§ Challenge
Name each tool that the forum post below, with its tips for small systems, suggests using to find what consumes processor cycles or memory.

§ Passage provided
• • •

I've found this thread by chance when searching for the relevant info. It was a good read. Many tips have been discussed. Yet a few have been forgotten. Therefore I have registered myself and here are some more:

- first of all, before messing around in your system, make some investigations what really eats up processor cycles and/or memory. Useful candidates are top, xrestop, dpigs and du -S.

- concerning the discussion about display managers:
I agree that wdm is the best one on small systems, but why use a dm at all? If you don't like logging in on a text console, try Qingy. I love it.

- nobody mentioned hdparm. When it comes to speeding up disk access there's no way around hdparm.

- if you're on a particularly small system (like me on my old laptop with a 300MHz processor and 32MBy of RAM), you might get even a shorter bootup when changing getty for fgetty, a very small and fast getty clone.

- in terms of window managers, my personal favorite on small systems is evilwm. It's very lightweight and fast. No bells and whistles, but a set of very good keyboard shortcuts. And it's easily customizable.

• • •

§ Raw data
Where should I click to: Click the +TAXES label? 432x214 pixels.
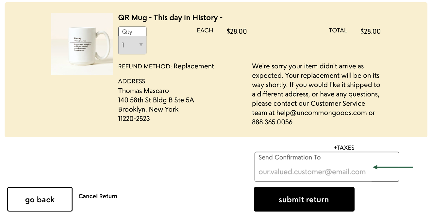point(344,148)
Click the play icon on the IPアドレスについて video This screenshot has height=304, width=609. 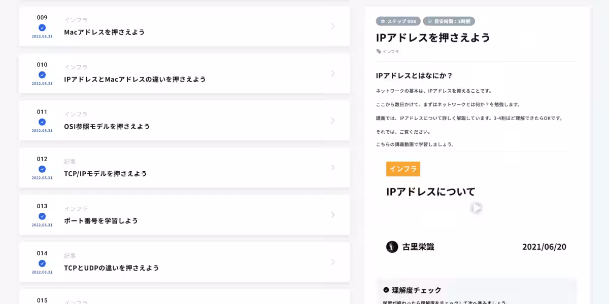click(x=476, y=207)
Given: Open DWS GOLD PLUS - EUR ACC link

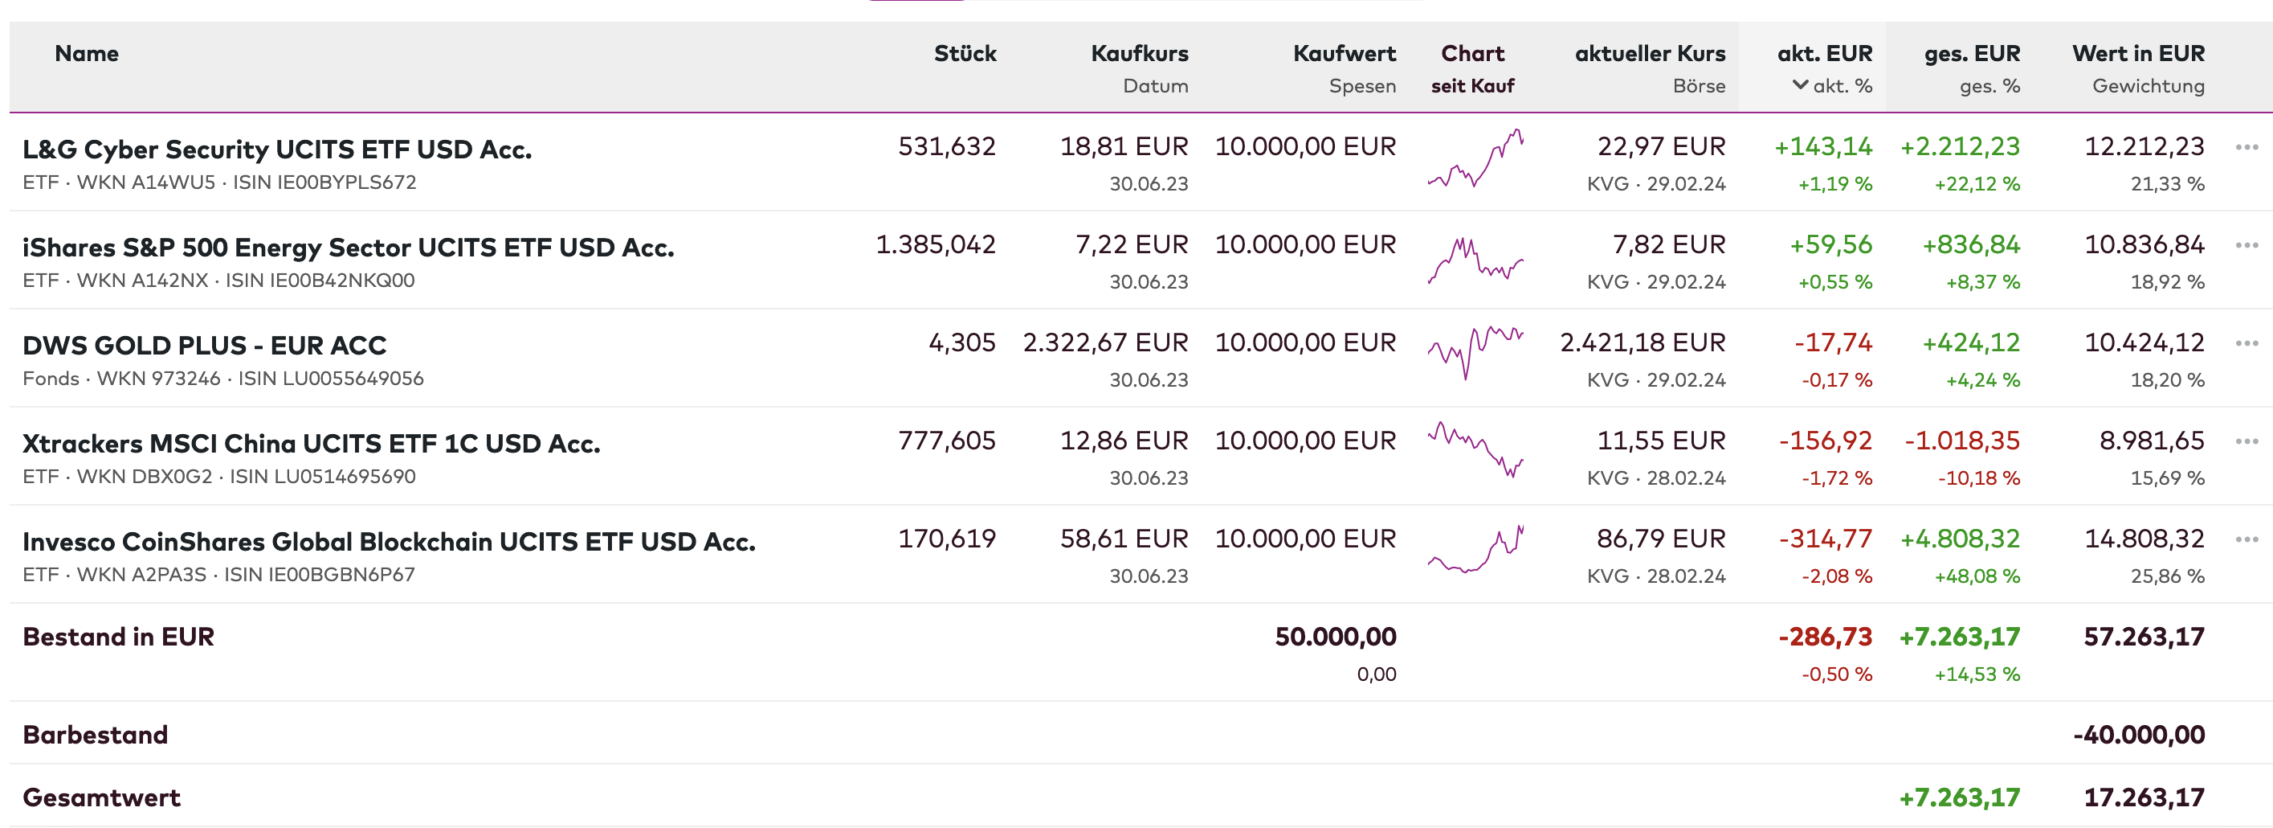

• • •

§ Result
top, xrestop, dpigs, du -S